Samuel Boutal

Personal information
- Date of birth: 22 November 1969 (age 55)
- Place of birth: Bordeaux, France
- Height: 1.80 m (5 ft 11 in)
- Position(s): Striker, attacking midfielder

Senior career*
- Years: Team / Apps / (Gls)
- 1993–1994: Pau FC
- 1994–1997: Res Star / 95 / (23)
- 1997–1999: Caen / 67 / (19)
- 1999–2002: Troyes / 80 / (14)
- 2002–2003: Kilmarnock / 3 / (1)
- 2003: Shanghai Cosco /  / (-)
- 2003–2005: Reims / 62 / (7)
- 2005–2007: Tours / 14 / (0)

= Samuel Boutal =

French footballer (born 1969)

Samuel Boutal (born 22 November 1969) is a French former professional footballer who played as a striker or attacking midfielder.

Boutal helped Troyes become one of the winners of the 2001 UEFA Intertoto Cup.
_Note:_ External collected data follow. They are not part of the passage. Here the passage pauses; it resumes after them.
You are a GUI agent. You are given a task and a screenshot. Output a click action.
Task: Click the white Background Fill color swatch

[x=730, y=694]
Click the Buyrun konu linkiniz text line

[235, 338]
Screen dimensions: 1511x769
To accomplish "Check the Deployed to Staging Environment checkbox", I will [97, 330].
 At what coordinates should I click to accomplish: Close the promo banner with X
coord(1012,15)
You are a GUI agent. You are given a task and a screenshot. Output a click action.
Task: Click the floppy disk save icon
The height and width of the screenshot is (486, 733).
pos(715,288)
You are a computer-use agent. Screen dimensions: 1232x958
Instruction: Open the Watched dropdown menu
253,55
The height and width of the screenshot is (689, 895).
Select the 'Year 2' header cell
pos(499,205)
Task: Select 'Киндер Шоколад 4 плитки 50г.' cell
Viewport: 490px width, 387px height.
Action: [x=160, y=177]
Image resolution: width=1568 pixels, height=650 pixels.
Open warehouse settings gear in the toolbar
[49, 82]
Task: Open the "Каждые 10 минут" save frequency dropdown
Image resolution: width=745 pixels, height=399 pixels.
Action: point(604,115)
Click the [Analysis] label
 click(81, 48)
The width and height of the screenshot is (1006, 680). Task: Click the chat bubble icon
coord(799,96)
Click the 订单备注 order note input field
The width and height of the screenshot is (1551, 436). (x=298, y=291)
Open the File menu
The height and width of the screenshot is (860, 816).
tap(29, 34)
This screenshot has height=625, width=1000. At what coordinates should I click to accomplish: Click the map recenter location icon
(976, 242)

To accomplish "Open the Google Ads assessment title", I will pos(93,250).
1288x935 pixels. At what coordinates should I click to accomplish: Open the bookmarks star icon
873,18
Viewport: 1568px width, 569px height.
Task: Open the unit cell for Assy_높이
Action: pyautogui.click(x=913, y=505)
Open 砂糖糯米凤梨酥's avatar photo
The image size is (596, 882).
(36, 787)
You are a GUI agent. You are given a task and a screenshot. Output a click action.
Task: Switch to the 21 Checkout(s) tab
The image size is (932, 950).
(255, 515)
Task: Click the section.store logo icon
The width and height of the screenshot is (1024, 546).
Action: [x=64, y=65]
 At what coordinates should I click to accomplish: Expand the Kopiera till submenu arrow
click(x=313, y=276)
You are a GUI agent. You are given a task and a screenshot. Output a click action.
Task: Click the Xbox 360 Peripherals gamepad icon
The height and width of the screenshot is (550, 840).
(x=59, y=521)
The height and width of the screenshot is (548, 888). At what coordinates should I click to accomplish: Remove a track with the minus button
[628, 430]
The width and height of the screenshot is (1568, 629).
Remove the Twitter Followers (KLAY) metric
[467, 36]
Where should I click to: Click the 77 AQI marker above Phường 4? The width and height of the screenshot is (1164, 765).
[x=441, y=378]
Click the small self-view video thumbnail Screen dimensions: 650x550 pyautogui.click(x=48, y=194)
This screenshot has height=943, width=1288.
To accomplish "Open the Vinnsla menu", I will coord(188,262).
In the final Troyes beat Newcastle United on away goals after the second leg finished 4–4 at St James' Park; Boutal scored two of Troyes' goals.

Boutal had a brief spell at Scottish side Kilmarnock, joining them in 2002. He scored on his debut against Dundee but was released in January 2003 after no further goals.